● Instructions to follow: Where the line with "Click the (2)" appears below, start writing out lines exactly, and finish with the line with "Task: Go to next product via NEXT text", which is included; write out nothing else.

● Stored records:
- - - - -

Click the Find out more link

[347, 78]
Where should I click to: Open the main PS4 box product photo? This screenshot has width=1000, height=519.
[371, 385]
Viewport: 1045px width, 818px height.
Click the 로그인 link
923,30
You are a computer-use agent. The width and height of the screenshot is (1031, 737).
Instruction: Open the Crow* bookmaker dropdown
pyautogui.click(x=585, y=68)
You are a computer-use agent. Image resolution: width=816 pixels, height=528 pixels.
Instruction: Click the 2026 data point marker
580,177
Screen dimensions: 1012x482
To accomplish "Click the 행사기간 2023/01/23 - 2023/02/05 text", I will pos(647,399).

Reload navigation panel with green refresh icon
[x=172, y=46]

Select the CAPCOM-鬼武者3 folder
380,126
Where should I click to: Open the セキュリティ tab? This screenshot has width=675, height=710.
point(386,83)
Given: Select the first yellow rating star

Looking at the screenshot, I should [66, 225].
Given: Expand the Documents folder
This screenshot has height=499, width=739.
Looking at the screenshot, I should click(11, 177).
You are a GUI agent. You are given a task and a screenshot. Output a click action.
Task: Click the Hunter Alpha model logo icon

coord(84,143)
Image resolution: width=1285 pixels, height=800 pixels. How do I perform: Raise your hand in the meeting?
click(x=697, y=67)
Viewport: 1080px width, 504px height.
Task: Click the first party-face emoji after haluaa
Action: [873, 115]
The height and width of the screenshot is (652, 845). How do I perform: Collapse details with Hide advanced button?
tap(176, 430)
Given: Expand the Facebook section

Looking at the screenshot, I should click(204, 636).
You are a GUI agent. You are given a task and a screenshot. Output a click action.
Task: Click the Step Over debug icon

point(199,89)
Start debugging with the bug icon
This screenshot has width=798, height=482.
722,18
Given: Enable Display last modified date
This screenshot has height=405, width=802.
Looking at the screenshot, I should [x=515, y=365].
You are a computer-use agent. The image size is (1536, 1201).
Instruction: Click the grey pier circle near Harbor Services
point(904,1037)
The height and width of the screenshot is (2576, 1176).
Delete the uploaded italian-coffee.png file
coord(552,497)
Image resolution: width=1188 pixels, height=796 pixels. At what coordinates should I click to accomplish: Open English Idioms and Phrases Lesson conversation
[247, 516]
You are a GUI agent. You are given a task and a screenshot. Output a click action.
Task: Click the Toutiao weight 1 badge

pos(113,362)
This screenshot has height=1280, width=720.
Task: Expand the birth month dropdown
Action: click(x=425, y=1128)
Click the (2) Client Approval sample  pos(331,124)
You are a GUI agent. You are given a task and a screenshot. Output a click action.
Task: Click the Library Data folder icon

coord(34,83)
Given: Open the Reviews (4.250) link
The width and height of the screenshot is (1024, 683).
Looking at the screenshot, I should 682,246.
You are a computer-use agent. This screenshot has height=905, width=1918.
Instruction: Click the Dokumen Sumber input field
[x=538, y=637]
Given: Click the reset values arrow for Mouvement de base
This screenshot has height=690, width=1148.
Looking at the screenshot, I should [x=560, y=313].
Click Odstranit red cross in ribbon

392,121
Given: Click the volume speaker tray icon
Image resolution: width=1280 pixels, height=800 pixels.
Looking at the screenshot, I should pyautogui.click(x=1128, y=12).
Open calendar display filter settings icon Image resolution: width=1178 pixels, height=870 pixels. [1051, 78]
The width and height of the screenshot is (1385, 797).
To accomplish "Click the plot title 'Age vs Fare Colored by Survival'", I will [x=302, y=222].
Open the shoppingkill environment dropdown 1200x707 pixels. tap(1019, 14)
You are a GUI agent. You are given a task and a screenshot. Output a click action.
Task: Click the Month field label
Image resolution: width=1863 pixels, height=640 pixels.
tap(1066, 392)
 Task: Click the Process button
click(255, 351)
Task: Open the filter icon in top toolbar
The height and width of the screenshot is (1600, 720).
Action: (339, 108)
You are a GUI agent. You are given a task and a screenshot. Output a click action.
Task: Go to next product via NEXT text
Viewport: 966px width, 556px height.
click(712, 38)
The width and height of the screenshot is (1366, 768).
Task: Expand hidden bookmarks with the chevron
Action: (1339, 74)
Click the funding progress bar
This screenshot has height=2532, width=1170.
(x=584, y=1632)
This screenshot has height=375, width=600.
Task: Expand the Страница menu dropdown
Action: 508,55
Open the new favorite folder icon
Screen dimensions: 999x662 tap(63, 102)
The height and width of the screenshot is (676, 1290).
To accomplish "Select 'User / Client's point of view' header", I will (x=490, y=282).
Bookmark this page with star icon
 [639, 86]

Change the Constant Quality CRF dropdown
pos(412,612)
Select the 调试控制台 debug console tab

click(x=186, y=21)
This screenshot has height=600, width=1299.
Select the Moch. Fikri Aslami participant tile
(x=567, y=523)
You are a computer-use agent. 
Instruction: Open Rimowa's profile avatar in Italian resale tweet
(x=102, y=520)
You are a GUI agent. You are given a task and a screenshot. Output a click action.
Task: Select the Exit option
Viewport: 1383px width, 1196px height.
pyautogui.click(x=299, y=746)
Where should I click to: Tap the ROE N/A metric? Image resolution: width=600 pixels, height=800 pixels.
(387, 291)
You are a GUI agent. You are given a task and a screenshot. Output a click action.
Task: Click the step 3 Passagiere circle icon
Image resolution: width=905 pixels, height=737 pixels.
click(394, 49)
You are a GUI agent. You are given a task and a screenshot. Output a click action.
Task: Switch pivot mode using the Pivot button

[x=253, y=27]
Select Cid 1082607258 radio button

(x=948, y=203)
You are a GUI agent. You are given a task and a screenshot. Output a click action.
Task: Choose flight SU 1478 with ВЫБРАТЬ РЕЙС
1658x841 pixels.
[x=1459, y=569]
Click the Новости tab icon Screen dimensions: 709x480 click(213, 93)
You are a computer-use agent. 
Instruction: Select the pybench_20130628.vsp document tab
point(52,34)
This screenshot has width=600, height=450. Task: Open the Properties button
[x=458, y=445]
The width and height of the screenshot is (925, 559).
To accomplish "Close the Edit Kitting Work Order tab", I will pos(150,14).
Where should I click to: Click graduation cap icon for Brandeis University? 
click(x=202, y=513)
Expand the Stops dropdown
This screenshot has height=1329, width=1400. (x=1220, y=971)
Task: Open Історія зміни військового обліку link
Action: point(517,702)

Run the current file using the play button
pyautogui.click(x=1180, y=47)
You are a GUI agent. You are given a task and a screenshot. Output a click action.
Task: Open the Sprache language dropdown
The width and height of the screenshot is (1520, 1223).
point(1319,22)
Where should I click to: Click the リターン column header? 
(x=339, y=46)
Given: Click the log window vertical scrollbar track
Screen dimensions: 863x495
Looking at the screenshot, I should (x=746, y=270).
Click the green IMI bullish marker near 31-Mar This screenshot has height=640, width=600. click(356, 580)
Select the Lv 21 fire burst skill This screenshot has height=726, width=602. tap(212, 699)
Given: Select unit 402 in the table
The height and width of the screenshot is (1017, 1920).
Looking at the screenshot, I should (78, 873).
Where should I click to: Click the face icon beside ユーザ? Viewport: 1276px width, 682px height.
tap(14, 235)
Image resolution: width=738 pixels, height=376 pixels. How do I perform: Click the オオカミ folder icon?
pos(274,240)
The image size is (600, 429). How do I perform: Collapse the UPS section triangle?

- - - - -

● Result:
Click the (2) Client Approval sample  pos(331,124)
You are a GUI agent. You are given a task and a screenshot. Output a click action.
Task: Click the Library Data folder icon

coord(34,83)
Given: Open the Reviews (4.250) link
The width and height of the screenshot is (1024, 683).
Looking at the screenshot, I should 682,246.
You are a computer-use agent. This screenshot has height=905, width=1918.
Instruction: Click the Dokumen Sumber input field
[x=538, y=637]
Given: Click the reset values arrow for Mouvement de base
This screenshot has height=690, width=1148.
Looking at the screenshot, I should [x=560, y=313].
Click Odstranit red cross in ribbon

392,121
Given: Click the volume speaker tray icon
Image resolution: width=1280 pixels, height=800 pixels.
Looking at the screenshot, I should pyautogui.click(x=1128, y=12).
Open calendar display filter settings icon Image resolution: width=1178 pixels, height=870 pixels. [1051, 78]
The width and height of the screenshot is (1385, 797).
To accomplish "Click the plot title 'Age vs Fare Colored by Survival'", I will [x=302, y=222].
Open the shoppingkill environment dropdown 1200x707 pixels. tap(1019, 14)
You are a GUI agent. You are given a task and a screenshot. Output a click action.
Task: Click the Month field label
Image resolution: width=1863 pixels, height=640 pixels.
tap(1066, 392)
 Task: Click the Process button
click(255, 351)
Task: Open the filter icon in top toolbar
The height and width of the screenshot is (1600, 720).
Action: (339, 108)
You are a GUI agent. You are given a task and a screenshot. Output a click action.
Task: Go to next product via NEXT text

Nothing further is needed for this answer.